Views on Nationalism

May 12, 2008

The US flag

Referring to the recent suspension of three teenagers for not “standing” (yes standing) for the pledge of allegiance. There are a lot of different angles you could come at here.  You could play the whole religous role – since the word “God” is in the pledge of allegiance maybe receiting this is offensive towards your religious beliefs. Or, you could take the freedom of speech approach (the very thing our country is built on).  These students have a right not to say the pledge of allegiance.  Well I am not going to take that angle either.

What about the message itself. The message that we believe in our country, our heritage and for all of those people that have (and continue) to fight for our freedom.  That is a very strong message and I think that it gets lost a bit in the current rendition of the Pledge of Allegiance.  If you were not aware – the pledge of allegiance has changed a lot over the last 150+ years.

Maybe we need to change the words a bit.  Update them so that our youngsters can understand them better.  I propose changing from this:

“I pledge allegiance to the Flag of the United States of America, and to the Republic for which it stands: one Nation, under God indivisible, with Liberty and Justice for all.”

to this:

“I am wicked proud of the country I live in. All my peeps and I are a member of at least one of the groups found on Facebook when searching for ‘United States of America’.  We aren’t too fond of war but we respect those that fought and ioho we are as thankful as our non conforming minds will allow.”

On a more serious note: My true belief here is that a student in the US today has the “right” (and I use this term loosely) to not recite the Pledge of Allegiance (you should think twice about either leaving or running for office as soon as your turn eighteen) – but you are required to at least stand and show respect for the rest of us that believe in and love the country we live in today.

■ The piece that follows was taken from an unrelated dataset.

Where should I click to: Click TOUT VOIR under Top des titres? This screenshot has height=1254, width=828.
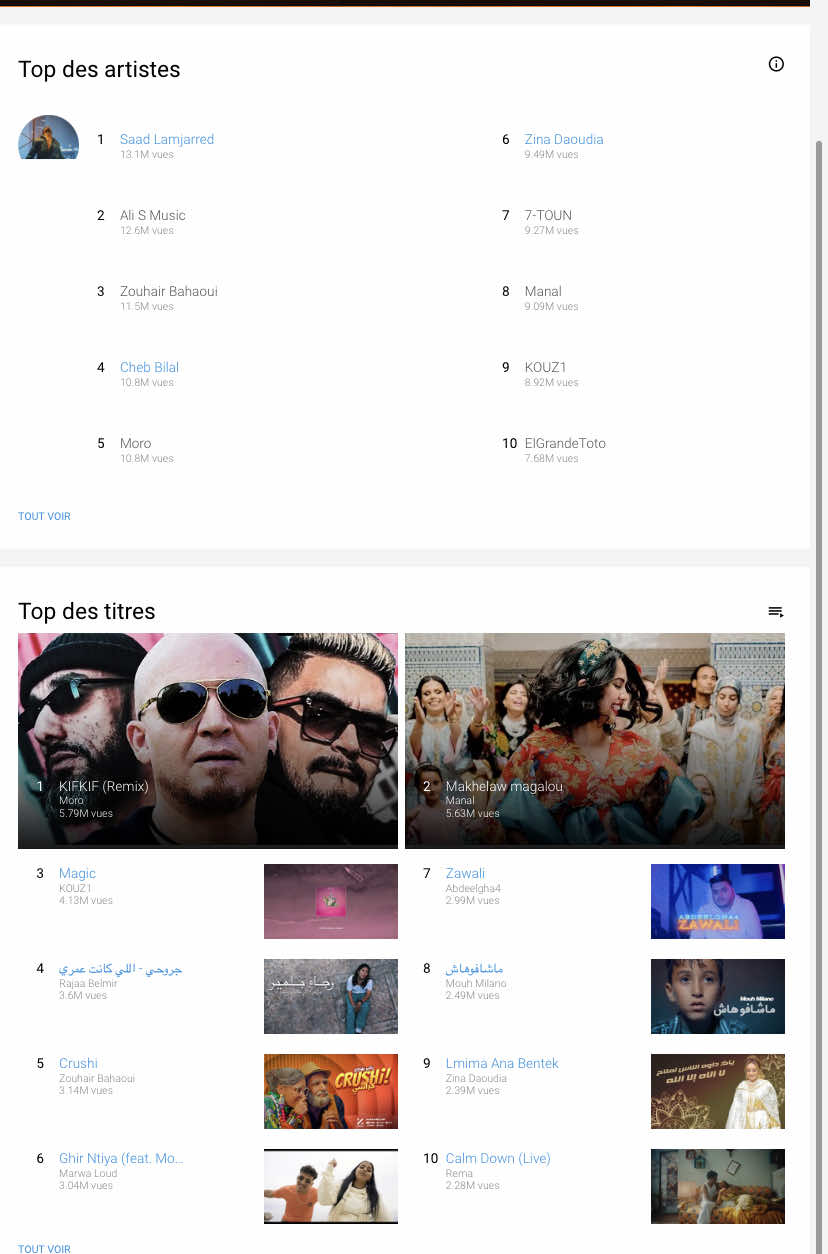tap(44, 1248)
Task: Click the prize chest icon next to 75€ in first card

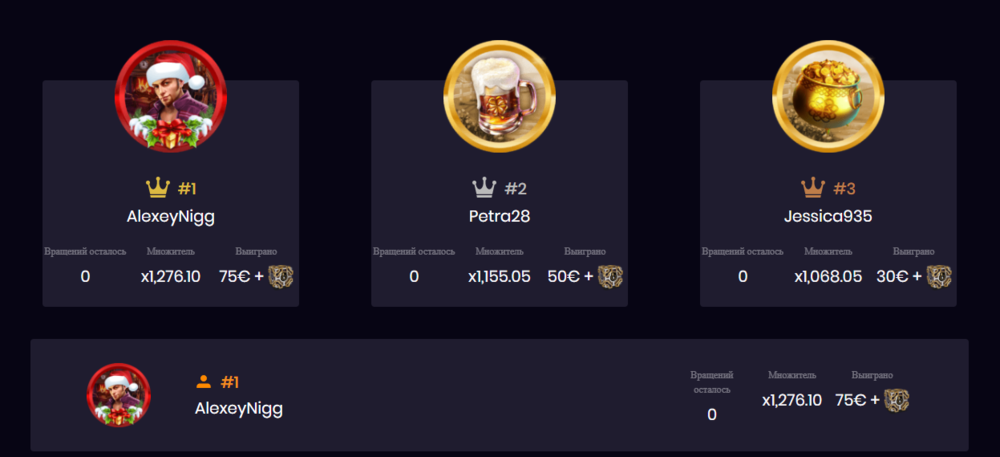Action: pyautogui.click(x=281, y=276)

6 Responses to “Views on Nationalism”

  1. Heather Penner Says:

    The only time in my school life that I had to say the Pledge of Allegiance every morning was Kindergarten. We said it sitting down, BTW, and the kids who were not Citizens didn’t have to say it.

    My mother taught me to be silent during the “Under God” section (simply skip those words).

  2. Amy Says:

    I agree with you, to me.. it’s just a sign of respect. I think I had to say until high school. I don’t remember reciting it then. But, I do remember doing it in junior high when most people would just mutter the words.. and whatnot. At that age, kids are just thinking .. why why why do we have to keep doing this?!

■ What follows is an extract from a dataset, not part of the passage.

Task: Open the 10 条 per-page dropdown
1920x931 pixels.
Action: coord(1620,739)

    I think as an adult, it hits you more on what the words actually mean, then when your a child and forced to recite them.

  3. mikull Says:

    Men fought and died for what we have today. Sure, it might suck in your mind to stand for it – and it’s plausible to think that you have the right not even respect it — but overall, I don’t think it’s hurting anyone to at least mock respect, when in other countries people are killed for much, much less.

    We have a social responsibility to maintain our beliefs and define our democracy – not rebel through snarky complacency. Unless of course you add “wicked” to it. Then I’m getting surly.

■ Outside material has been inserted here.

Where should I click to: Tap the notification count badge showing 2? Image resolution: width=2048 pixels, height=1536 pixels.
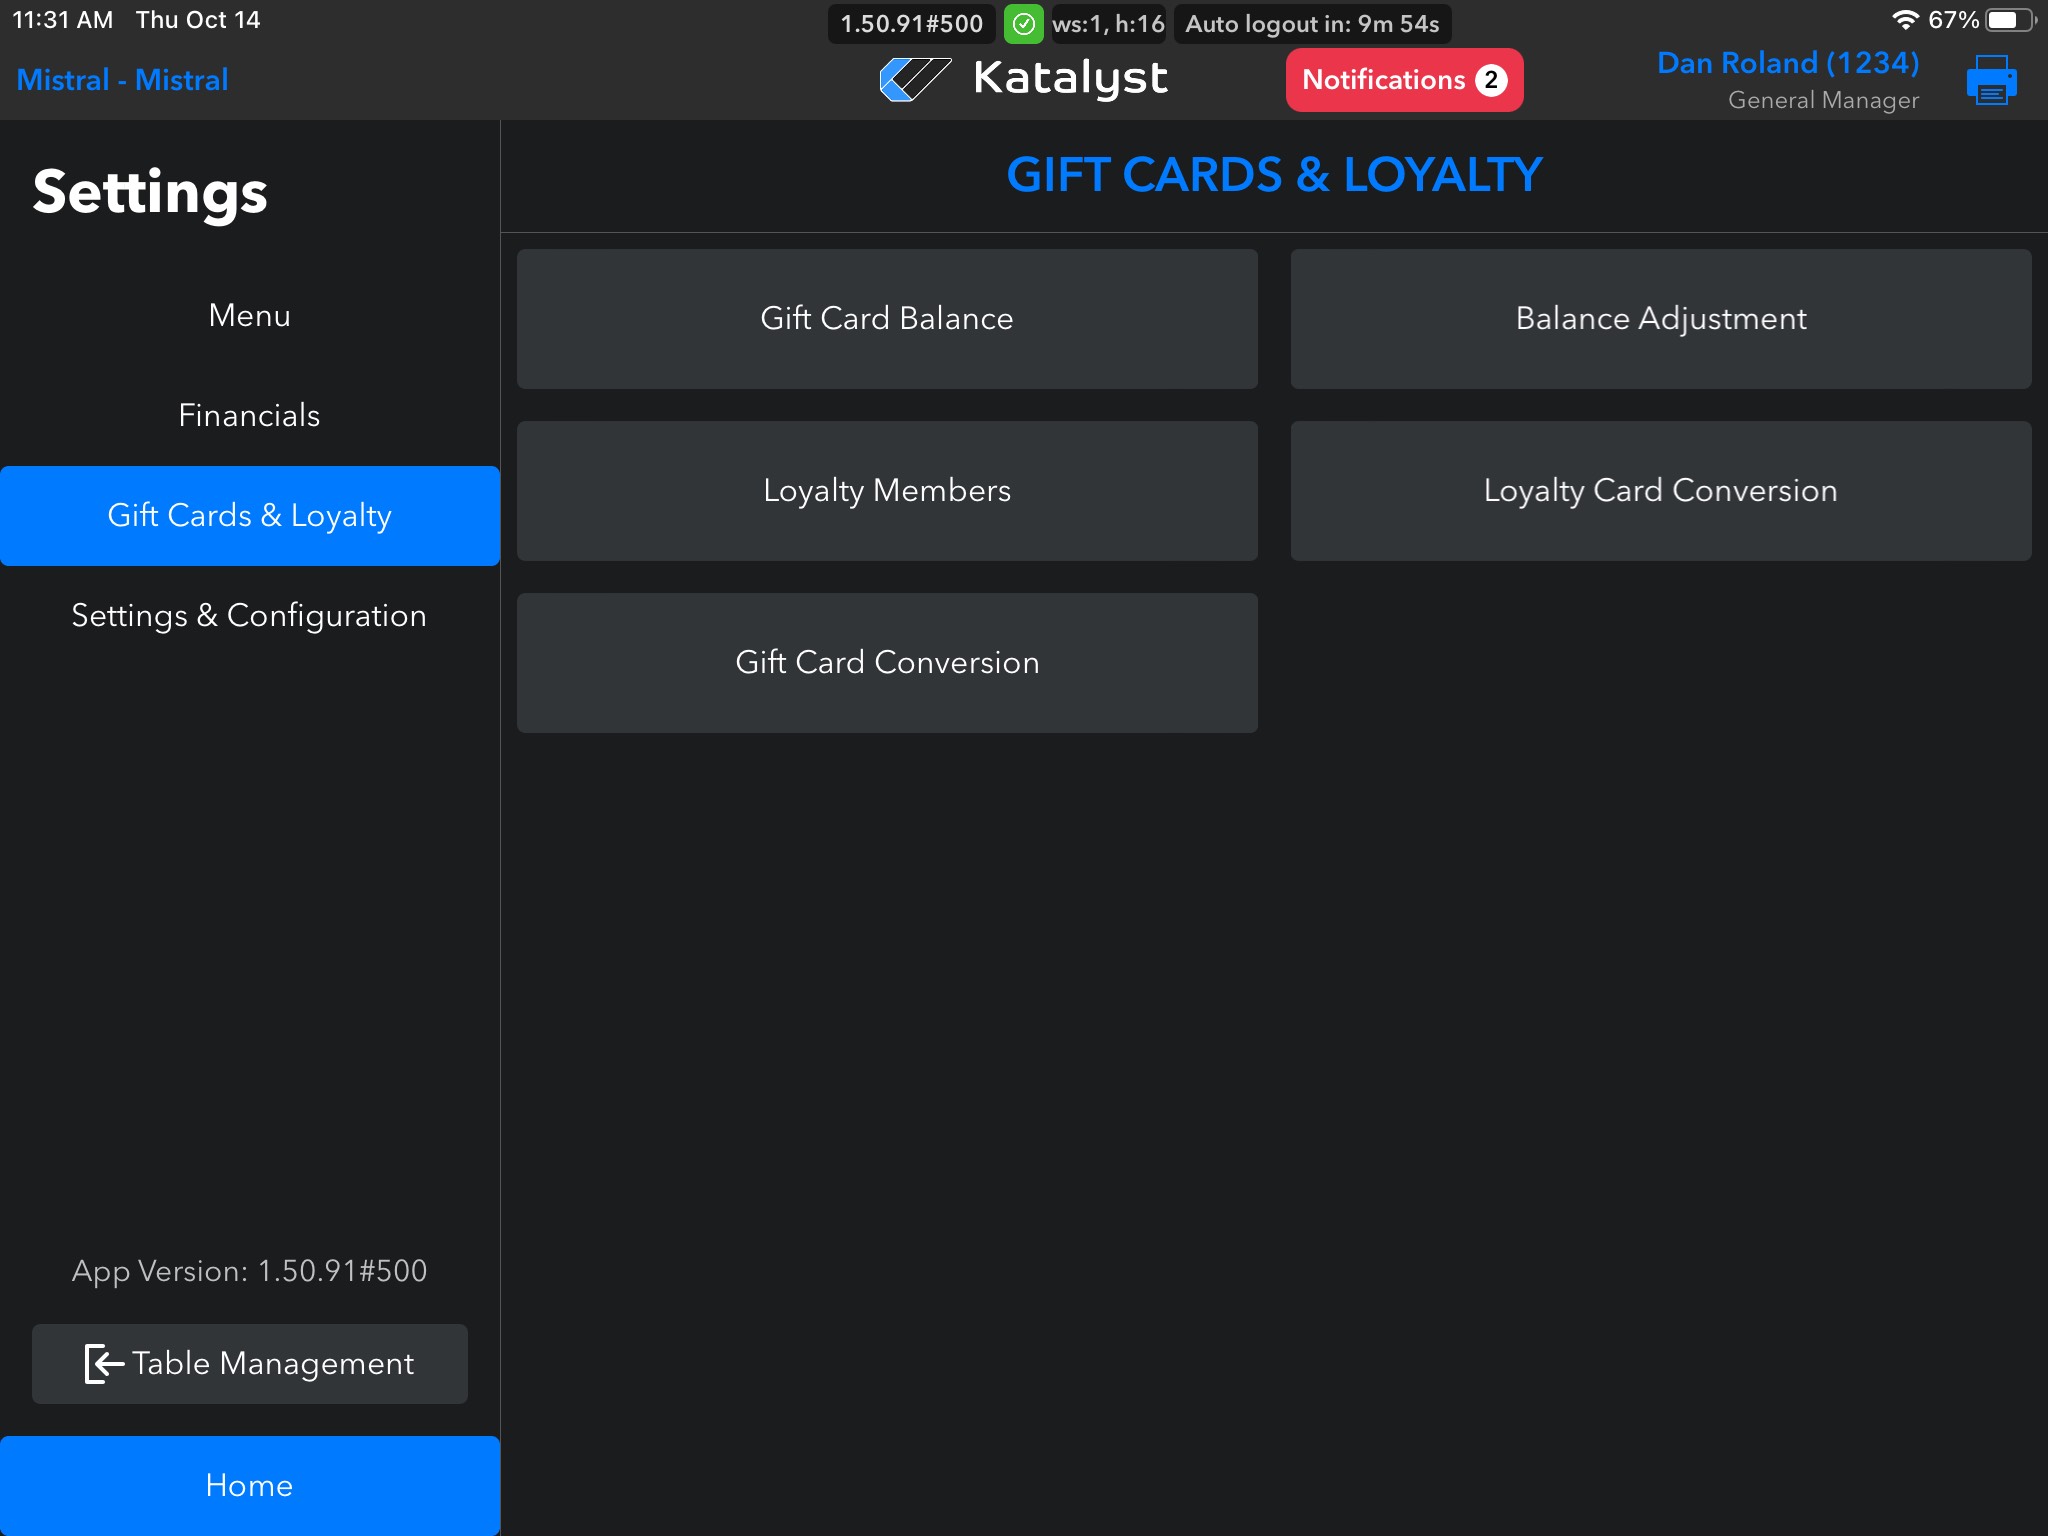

  4. Excellent post. I still get goose bumps when I hear the Pledge and I am 34 years old.

    As a Marine who has traveled to a 3rd world country, I can tell you that most people who have an issue with reciting the Pledge have never traveled to less fortunate countries. They can’t comprehend the benefits of living in freedom.

    Take them to Iran, Somalia or N. Korea and I am sure they will then appreciate the flag, the Pledge and this Nation.

  5. notronwest Says:


    hopefully you were not pointing that “it might suck in your mind to stand for it…” at me!

    I strongly feel that we should stand in honor of the flag. Respect it – dammit!

  6. mikull Says:

    Not at all – I was appealing the cynical audience. Everyone has the right to love it or hate it – our freedoms are the best things we have as a nation.

    Now, some people might think the problems we have justify an act of defying the pledge – and perhaps hypocritically, they can follow this train of though; but overall I am in firm belief that we should respect every freedom we have and the people who made and make it so !!